Aujourd’hui, l’expertise militaire est très demandée, jusque dans les bureaux de la Commission qui, auparavant, fut soigneusement tenue à l’écart de tout ce qui s’y rapportait. Le collège bruxellois s’engouffre dans la brèche ouverte par la guerre en Ukraine. Au motif de l’urgence et de l’efficacité, il part à l’assaut de l’article 346 du traité qui garantit la maîtrise des États dans ce secteur clé. Le but : devenir un « facilitateur » incontournable dans l’armement, au carrefour de la politique industrielle et de la politique étrangère et de défense.
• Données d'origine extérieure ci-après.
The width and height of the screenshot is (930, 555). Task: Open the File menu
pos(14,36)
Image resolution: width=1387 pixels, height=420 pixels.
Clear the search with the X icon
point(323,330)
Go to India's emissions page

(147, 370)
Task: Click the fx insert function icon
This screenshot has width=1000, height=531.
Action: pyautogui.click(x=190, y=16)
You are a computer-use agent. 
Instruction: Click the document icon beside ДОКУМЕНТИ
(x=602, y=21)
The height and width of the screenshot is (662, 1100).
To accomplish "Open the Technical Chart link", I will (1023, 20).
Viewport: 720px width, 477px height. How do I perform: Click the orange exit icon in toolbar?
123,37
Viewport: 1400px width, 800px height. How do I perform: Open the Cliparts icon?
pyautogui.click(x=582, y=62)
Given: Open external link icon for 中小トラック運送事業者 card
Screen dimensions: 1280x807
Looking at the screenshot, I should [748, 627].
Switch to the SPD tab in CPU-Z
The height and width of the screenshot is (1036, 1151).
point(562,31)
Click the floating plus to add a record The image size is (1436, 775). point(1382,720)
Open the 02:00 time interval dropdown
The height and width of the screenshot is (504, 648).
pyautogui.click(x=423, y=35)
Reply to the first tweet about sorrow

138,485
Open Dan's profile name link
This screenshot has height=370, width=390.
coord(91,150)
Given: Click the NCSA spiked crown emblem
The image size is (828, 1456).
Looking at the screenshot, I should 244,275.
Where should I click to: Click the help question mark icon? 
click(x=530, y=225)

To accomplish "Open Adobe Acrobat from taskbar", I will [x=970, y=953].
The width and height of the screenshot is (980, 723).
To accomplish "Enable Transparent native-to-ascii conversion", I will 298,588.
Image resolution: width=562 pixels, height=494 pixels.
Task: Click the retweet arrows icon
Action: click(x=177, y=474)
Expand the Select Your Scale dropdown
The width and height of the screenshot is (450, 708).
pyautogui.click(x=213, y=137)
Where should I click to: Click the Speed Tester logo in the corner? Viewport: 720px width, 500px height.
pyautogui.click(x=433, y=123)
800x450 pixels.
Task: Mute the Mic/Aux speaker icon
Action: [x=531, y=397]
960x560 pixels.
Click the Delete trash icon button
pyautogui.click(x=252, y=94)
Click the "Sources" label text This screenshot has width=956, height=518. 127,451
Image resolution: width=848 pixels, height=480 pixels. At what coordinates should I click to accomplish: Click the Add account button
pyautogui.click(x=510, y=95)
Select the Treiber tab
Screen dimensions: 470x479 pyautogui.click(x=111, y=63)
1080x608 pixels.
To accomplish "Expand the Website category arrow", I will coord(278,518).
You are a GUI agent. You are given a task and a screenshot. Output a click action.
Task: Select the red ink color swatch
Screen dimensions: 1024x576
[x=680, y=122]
Début mars 2024, la Commission a présenté sa nouvelle Stratégie industrielle de défense (European Defence Industrial Strategy ou EDIS), déclinée dans une proposition de règlement établissant l’EDIP (Programme pour l’industrie européenne de défense). Elle vise à étendre le champ et le temps d’application des instruments mis en place récemment, tels l’ASAP, règlement relatif au soutien à la production de munitions (mai 2023), et l’EDIRPA, instrument visant à renforcer l’industrie européenne de la défense au moyen d’acquisitions conjointes (juillet 2022). Passer de mesures ponctuelles d’urgence à des structures pérennes n’est pas anodin. Les concessions que l’on est prêt à tolérer à titre provisoire peuvent vite devenir inacceptables dès qu’il est question de les graver dans le marbre. Or la stratégie ambitionne d’investir « ensemble et européen » et lève ainsi deux lièvres. Elle ravive les débats sur les risques et les mérites de la logique supranationale d’un côté, et sur l’approche dite protectionniste de l’autre, jugée anti-américaine, voire anti-OTAN, par certains.
Une ambition qui remonte à loin
Depuis les années 1990, la coopération européenne en matière d’armement emprunte deux voies parallèles. S’agissant d’un secteur crucial conditionnant l’action politique dans les domaines les plus sensibles, les États privilégient la logique intergouvernementale : dans le cadre de l’OCCAR (Organisation conjointe de coopération en matière d’armement, créée en 1998), de la LoI (Letter of Intent, signée en 2000) ou encore de l’Agence européenne de défense (AED) mise en place en 2004 et associée à la PSDC, la politique de sécurité et de défense commune de l’UE, pilotée par le Conseil. Simultanément, la Commission tente de s’immiscer dans le secteur, à coups de Livres verts et de communications, en empiétant sur l’article 346 (article 296 avant le traité de Lisbonne).
Promoteur d’une approche de marché, éludant toute dimension politique, le collège bruxellois cherchait des brèches pour attirer dans son champ de compétence tel ou tel aspect de l’industrie de défense. En 2007, il a proposé « un paquet défense » contenant deux directives pour « normaliser » l’une, le transfert d’armes dans l’espace communautaire et l’autre, les marchés publics. Adoptées, elles n’ont pas été suivies d’effet visible, les États s’abritant derrière la dérogation offerte par l’article 346. Il aura fallu attendre encore dix ans et la relance de la PSDC en 2016, pour assister à l’amorce de ce qui pourrait devenir un changement de paradigme. Car le Fonds européen de défense établi dans la foulée participe d’une nouvelle logique. Il permet de financer à partir du budget communautaire des activités de R&D liées à la défense. Environ 1 milliard d’euros par an sont ainsi gérés directement par la Commission, l’AED et les États membres étant cantonnés dans un rôle d’assistant. Entre-temps, la Commission a découvert le concept de « sécurité économique », et multiplié les propositions « géopolitiques » dans de nombreux secteurs clés, hors défense, comme les semiconducteurs, les investissements étrangers, les matières premières critiques. Le déclenchement de la guerre en Ukraine a redirigé les efforts vers les aspects militaires proprement dits. Dès le Conseil européen de mai 2022, la livraison d’armes, le renforcement de la BITD, la coordination des marchés publics de défense et la reconstitution des stocks deviennent des objectifs primordiaux. Très vite, la Commission a su se placer au centre du jeu. Tantôt dans la droite ligne de ses précédentes tentatives (en termes d’unification du marché), tantôt en rupture avec celles-ci (sur la question de la préférence européenne ou de la taxonomie), elle apparut comme l’instance la plus à même d’orchestrer à la fois une agrégation de la demande, une restructuration de l’offre et l’attrait de capitaux privés.